A Home for Jesus' Oddballs

Layla (see link to left) wrote: "Sounds like you've had some great guides along the way. I need to find a church full of oddballs." The problem is that there aren't any churches full of oddballs. If such a church did come into being, as has happened at various times, they soon are normallized by the ecclesiastic machinery.

There is great pressure on human beings to conform. Even those who take pride in their tattooed and baggy non-conformance are conforming with someone else's idea of non-conformance.

How do you balance your desire to be accepted with your desire to be yourself? From the moments I first remember I've never managed to be a part of anything, and I saw those around me prostrate themselves trying to be accepted. I decided I'd made the better bargain. Oddballs get used to loneliness.
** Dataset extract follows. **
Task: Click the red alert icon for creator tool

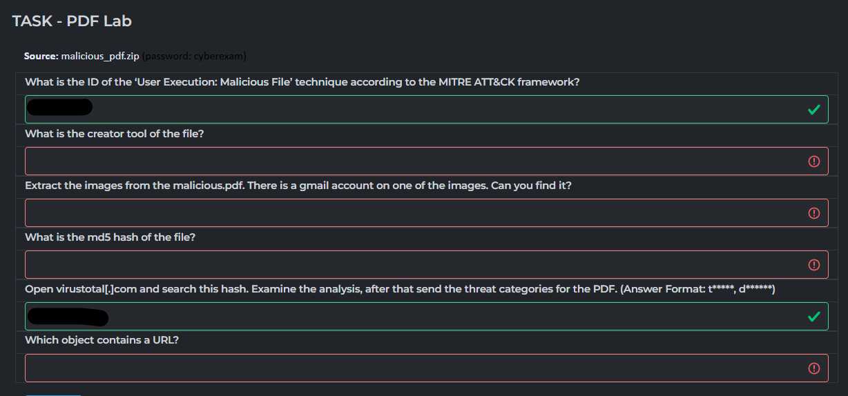Action: [x=814, y=161]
Jesus calls us to community. The road to community might take some divagations from the expected mean, though, and how do you square that with churches' insistence on the straight and narrow?

God has demonstrated great creativity in how people work. He gives everyone different gifts and the pattern of gifts is unique to each person. Our society tends to reduce these gifts to neatly definable characteristics, and you are put in a niche bound up with words so that you fit nicely. It's no wonder that people rebel.

The rebellion is doomed to failure because the human heart just isn't strong enough to make it alone. What people don't see, what they can't see because of how Christians have presented him, is that God is living with us, breathing with us, breathing on us. His breath brings an unpredictable life to the walking dead who've been buried in sin so long that they, like me, don't recognize life when it's presented on a silver platter held in Jesus' blood-stained hand. It takes time to learn this and in our hurry-up world Christians are expected to grow like hot house flowers. Gaudy, brilliant, short-lived.

Any real plant is more root than plant for most of its life. God is the master of root regrowth. I don't know how to encourage this kind of growth. What class can teach it? Oddballs get even more odd as they follow God's light down into the roots, where he works at removing the dead and dry ones so he can replace them with new, lovingly grown under his own personal protection. Junkyard Dogs of judgment, such as Lu and I have, eventually learn to respect God's care, if we're given the time needed to recognize them and learn to deal with them.

God loves oddballs. Jesus wasn't exactly a conformer. Churches and other groups of Christians should be out there on the edge, defining the direction of society, instead of bringing up the rear with their "cultural relevance" and "multiculturalism." The question is how to do it. I have no idea but I have the strong impression that I'm going to learn. By example.

Comments:
Thanks so much for posting this as a follow-up to my question! God is speaking to me in many ways lately and your blog is one them. Love it when that happens.
 
Larry, (and Layla) you just rock.
I think this blog community is a "church of oddballs!"
 
Oddballs and freaks....me I find myself in the FREAK category so don't forget me!!!